Proposed Cuts And Potential Opportunities

The coupling of a potential re-organization of AHRQ within the NIH with a proposal for a major budget cut to the NIH should raise significant warning flags for the health services and primary care research communities. It is critical that stakeholders for these communities make clear to Congress the conditions necessary to ensure that such a re-organization could be the foundation for progress — and not the basis for making up for a shortfall in other NIH funding priorities.

For example, it is critical that functions that are currently associated with AHRQ be given visibility as a defined entity, such as an institute, within the NIH. Furthermore, the move must be accompanied with designated resources that are sufficient to continue and ideally grow AHRQ’s unique research functions related to improving patient safety and quality as well as its focus on primary care and implementing evidence into practice.

One potential benefit of a move to the NIH is that it is an organization, which enjoys substantial bipartisan support and as such, health services and primary care researchers might gain some shelter against the attempts to have their work undermined through political action. A second potential benefit of being housed within the NIH is that it could facilitate opportunities to connect NIH’s traditional role in discovery with AHRQ’s expertise in translating research into improvements in health care safety and value.

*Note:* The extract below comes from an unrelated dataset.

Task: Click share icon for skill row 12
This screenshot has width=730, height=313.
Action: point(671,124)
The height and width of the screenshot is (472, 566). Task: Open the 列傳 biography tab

The proposal to relocate AHRQ within the NIH is a threatening change, but under the right conditions a reorganization could represent a new beginning with an opportunity to refocus within a larger new home. Organized under the NIH roof with a visible identity and appropriate funding, the reconstituted AHRQ could lead efforts on how to prioritize the allocation of resources for practice-based research and implementation science available throughout the NIH and through other federal investments.